Work request.
Give the lines below again exactly, starting with the line that holds "Instruction: Click the Twitter bird home logo" and going on through the line that holds "Activate the zoom".

** Opening Record extracts block **

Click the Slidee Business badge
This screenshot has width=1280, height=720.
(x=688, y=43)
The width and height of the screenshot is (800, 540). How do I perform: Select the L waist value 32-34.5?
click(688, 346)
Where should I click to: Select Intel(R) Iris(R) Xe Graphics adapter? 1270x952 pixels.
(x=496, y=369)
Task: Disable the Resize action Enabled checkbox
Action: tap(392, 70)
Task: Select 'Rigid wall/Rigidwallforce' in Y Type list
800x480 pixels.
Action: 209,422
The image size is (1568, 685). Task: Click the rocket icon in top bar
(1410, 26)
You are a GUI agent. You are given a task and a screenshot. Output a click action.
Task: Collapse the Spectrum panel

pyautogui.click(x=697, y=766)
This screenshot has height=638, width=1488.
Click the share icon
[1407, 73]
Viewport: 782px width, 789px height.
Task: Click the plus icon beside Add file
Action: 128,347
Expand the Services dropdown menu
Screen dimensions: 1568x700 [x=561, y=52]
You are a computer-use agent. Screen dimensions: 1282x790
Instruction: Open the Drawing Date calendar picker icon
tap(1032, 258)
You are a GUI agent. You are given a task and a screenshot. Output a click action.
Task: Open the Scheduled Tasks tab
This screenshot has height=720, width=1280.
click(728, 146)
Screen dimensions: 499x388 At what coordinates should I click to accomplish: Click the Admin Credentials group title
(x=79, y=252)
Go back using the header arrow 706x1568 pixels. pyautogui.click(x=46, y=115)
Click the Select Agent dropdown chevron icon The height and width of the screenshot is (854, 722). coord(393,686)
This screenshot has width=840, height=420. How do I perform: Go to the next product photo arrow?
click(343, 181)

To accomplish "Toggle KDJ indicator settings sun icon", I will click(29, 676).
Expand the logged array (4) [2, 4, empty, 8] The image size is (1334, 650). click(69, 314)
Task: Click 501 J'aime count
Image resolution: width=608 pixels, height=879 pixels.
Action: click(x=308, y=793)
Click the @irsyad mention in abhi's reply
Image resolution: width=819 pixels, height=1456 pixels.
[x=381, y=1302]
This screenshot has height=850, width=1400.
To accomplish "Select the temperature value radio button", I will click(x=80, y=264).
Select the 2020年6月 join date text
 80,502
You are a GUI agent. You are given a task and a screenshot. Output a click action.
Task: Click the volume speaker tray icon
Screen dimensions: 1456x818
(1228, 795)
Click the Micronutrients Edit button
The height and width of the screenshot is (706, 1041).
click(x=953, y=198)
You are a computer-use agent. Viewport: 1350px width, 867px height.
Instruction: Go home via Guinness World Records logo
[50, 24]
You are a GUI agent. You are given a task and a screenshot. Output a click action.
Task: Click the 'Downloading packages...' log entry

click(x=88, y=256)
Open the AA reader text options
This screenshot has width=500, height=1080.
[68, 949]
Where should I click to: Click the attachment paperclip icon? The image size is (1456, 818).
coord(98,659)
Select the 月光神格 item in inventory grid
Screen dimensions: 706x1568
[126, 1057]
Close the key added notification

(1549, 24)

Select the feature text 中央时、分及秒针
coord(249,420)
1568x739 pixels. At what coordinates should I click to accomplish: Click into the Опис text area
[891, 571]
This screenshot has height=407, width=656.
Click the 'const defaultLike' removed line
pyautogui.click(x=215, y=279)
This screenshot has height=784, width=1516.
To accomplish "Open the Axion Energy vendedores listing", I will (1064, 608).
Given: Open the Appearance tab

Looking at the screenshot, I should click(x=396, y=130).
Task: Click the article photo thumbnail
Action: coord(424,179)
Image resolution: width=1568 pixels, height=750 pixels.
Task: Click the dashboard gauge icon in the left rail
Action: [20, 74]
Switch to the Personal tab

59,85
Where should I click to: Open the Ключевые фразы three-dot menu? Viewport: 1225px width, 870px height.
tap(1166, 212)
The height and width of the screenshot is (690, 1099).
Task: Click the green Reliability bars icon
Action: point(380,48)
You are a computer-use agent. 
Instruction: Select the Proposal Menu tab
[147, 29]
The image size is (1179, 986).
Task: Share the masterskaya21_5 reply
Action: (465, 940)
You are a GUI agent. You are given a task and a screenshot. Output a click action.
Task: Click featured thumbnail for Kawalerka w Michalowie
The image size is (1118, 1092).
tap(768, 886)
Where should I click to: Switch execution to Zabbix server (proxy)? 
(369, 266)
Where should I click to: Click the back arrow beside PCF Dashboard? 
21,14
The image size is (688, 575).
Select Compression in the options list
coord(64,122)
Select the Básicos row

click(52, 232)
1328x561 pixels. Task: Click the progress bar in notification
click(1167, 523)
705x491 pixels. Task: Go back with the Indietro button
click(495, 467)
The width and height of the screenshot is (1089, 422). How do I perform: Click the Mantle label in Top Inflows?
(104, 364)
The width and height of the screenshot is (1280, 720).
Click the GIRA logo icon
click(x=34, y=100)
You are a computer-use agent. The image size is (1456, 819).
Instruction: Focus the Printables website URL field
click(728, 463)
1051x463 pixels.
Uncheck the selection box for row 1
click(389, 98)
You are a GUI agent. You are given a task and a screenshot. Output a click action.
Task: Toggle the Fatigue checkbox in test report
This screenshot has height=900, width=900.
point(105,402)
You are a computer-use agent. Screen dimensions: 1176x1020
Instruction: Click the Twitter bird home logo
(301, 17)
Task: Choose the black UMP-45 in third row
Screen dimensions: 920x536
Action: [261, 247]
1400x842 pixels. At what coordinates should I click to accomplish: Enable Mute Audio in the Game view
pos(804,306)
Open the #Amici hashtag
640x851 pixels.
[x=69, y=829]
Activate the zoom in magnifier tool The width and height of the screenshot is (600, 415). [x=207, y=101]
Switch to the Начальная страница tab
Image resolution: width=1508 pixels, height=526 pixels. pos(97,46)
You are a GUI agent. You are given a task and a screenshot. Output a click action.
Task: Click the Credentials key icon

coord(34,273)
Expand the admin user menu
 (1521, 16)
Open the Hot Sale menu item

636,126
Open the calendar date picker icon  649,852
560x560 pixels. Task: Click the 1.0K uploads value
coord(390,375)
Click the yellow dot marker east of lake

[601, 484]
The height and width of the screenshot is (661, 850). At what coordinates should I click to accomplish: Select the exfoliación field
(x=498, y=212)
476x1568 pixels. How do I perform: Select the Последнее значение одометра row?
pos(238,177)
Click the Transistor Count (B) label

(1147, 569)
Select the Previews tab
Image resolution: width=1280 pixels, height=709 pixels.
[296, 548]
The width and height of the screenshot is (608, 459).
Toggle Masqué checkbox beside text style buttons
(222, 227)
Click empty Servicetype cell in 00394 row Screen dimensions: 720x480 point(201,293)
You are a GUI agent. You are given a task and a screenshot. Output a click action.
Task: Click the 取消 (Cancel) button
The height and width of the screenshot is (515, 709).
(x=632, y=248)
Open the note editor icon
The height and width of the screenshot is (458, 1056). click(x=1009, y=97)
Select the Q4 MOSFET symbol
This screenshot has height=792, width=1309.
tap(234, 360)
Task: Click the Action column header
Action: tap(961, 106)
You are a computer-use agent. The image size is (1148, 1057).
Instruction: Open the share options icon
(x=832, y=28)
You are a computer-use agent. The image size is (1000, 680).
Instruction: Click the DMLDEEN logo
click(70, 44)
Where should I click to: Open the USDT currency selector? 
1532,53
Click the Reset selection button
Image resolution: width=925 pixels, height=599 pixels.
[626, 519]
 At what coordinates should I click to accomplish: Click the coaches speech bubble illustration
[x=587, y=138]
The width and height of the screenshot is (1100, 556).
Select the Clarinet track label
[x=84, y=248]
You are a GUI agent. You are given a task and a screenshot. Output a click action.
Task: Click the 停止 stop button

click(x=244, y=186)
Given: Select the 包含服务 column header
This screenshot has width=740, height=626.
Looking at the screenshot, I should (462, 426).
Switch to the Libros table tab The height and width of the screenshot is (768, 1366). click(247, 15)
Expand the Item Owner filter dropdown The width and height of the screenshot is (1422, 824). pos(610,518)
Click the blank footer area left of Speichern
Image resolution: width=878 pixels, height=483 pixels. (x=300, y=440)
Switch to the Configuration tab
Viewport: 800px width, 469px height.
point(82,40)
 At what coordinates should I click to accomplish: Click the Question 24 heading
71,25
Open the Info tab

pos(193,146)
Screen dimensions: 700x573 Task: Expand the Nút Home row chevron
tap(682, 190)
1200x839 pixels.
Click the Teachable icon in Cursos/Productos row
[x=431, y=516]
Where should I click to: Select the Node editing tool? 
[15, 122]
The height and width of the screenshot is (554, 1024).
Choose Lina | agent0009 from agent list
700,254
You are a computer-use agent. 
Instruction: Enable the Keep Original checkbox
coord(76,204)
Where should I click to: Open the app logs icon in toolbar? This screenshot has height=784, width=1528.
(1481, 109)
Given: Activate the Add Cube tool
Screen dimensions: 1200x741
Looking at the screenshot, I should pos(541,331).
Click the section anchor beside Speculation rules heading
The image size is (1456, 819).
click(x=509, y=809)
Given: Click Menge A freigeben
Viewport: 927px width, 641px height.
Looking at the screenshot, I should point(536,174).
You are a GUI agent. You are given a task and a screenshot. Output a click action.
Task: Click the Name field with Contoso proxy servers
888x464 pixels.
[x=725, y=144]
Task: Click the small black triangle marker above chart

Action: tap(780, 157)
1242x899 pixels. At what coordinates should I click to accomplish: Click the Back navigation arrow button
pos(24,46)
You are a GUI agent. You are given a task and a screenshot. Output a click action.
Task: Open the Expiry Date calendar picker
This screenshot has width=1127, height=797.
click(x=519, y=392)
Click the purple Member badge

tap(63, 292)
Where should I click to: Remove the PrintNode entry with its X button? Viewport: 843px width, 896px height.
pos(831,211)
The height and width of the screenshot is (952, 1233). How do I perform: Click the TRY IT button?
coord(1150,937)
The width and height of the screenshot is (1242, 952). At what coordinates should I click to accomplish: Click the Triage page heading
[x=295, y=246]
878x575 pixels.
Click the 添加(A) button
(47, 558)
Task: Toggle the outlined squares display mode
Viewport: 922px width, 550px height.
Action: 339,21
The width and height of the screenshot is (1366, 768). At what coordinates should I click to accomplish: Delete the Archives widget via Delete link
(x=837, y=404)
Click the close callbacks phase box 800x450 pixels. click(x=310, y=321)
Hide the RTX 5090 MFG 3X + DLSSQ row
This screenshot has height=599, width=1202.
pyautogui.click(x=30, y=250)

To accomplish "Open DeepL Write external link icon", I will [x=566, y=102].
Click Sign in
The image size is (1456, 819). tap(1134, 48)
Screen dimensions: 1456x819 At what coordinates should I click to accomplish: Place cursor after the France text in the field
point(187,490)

** Closing Record extracts block **

Response below.
Instruction: Click the Twitter bird home logo
(301, 17)
Task: Choose the black UMP-45 in third row
Screen dimensions: 920x536
Action: [261, 247]
1400x842 pixels. At what coordinates should I click to accomplish: Enable Mute Audio in the Game view
pos(804,306)
Open the #Amici hashtag
640x851 pixels.
[x=69, y=829]
Activate the zoom in magnifier tool The width and height of the screenshot is (600, 415). [x=207, y=101]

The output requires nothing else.